» Description of the task
Would you copy out each line of the records below that includes the word "pixels"?

(Records from a data source)
Content starts

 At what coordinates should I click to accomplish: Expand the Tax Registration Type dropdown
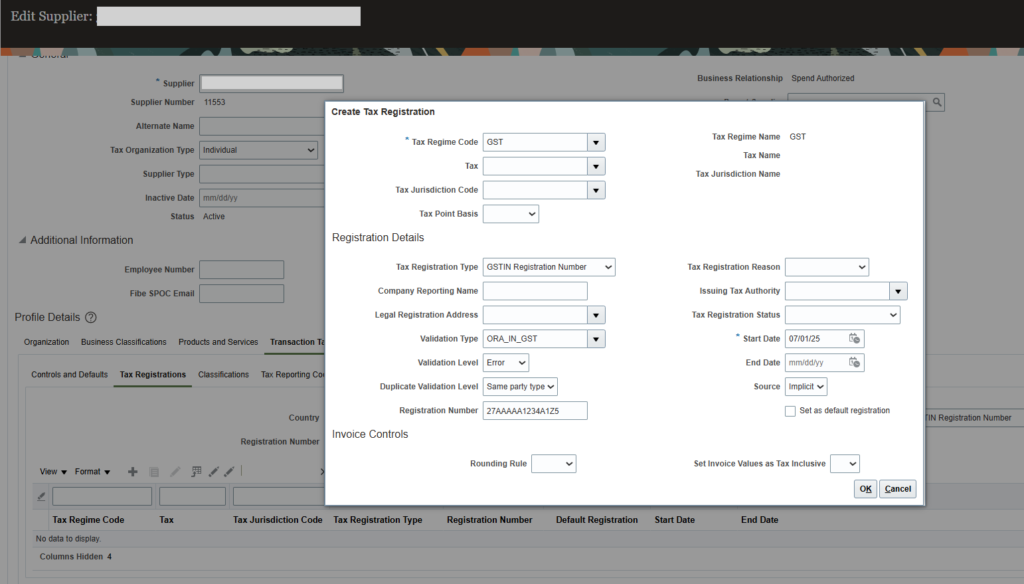[549, 267]
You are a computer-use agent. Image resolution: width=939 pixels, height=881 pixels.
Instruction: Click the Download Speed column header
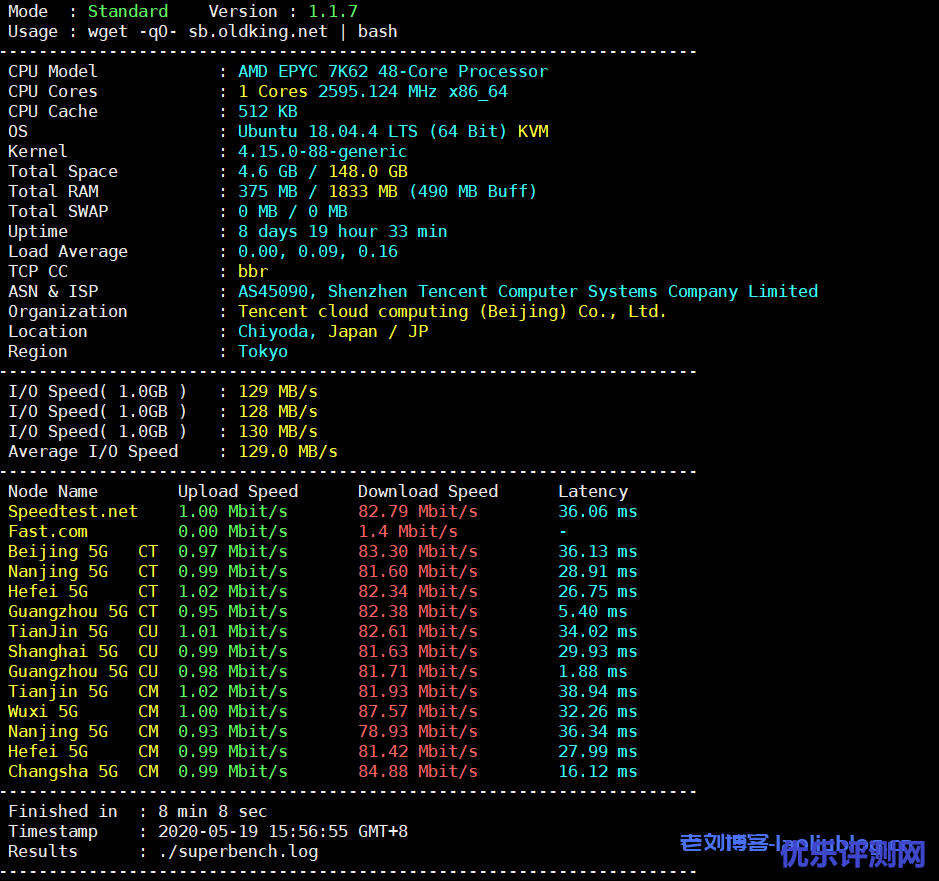click(427, 491)
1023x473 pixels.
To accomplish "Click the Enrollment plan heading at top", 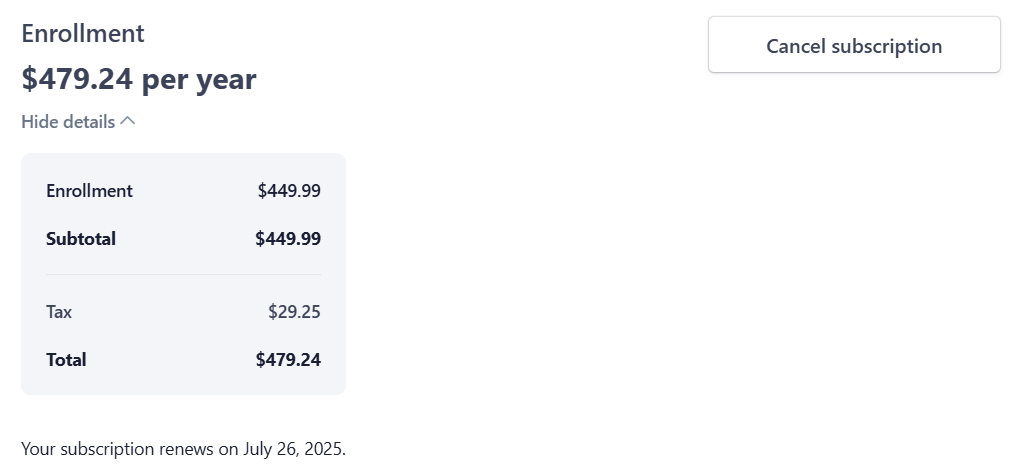I will coord(83,33).
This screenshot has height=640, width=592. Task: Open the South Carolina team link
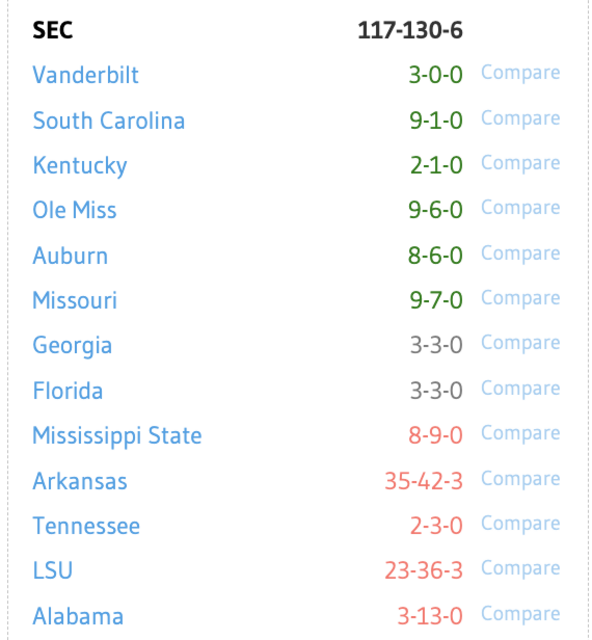109,121
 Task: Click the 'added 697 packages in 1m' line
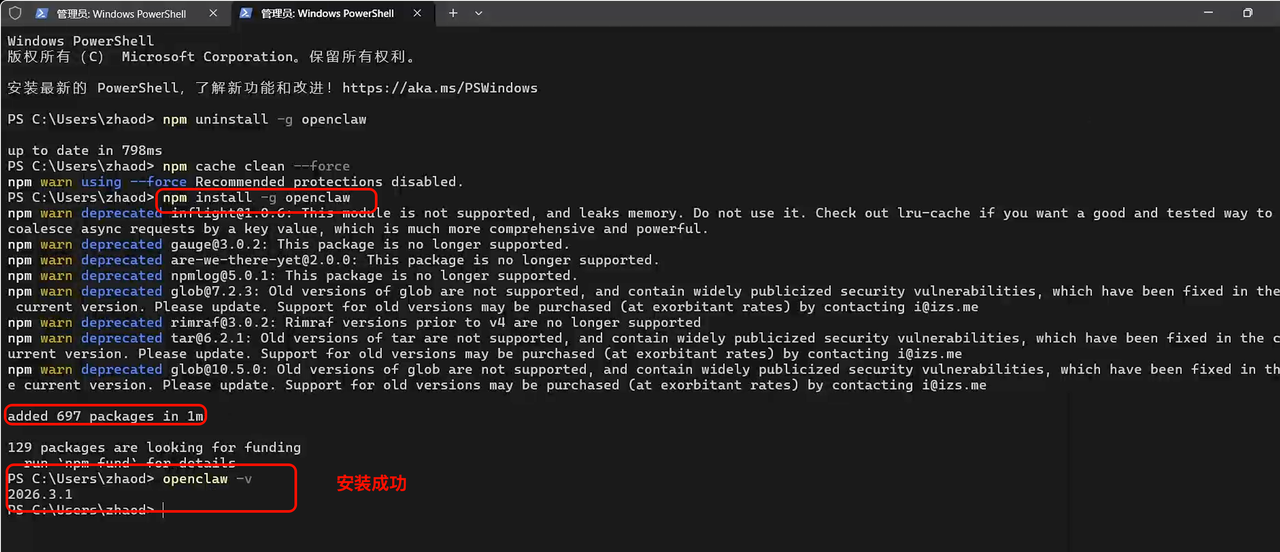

Content ends

» Exercise result
You are a computer-use agent. Image resolution: width=939 pixels, height=881 pixels.
1023x473 pixels.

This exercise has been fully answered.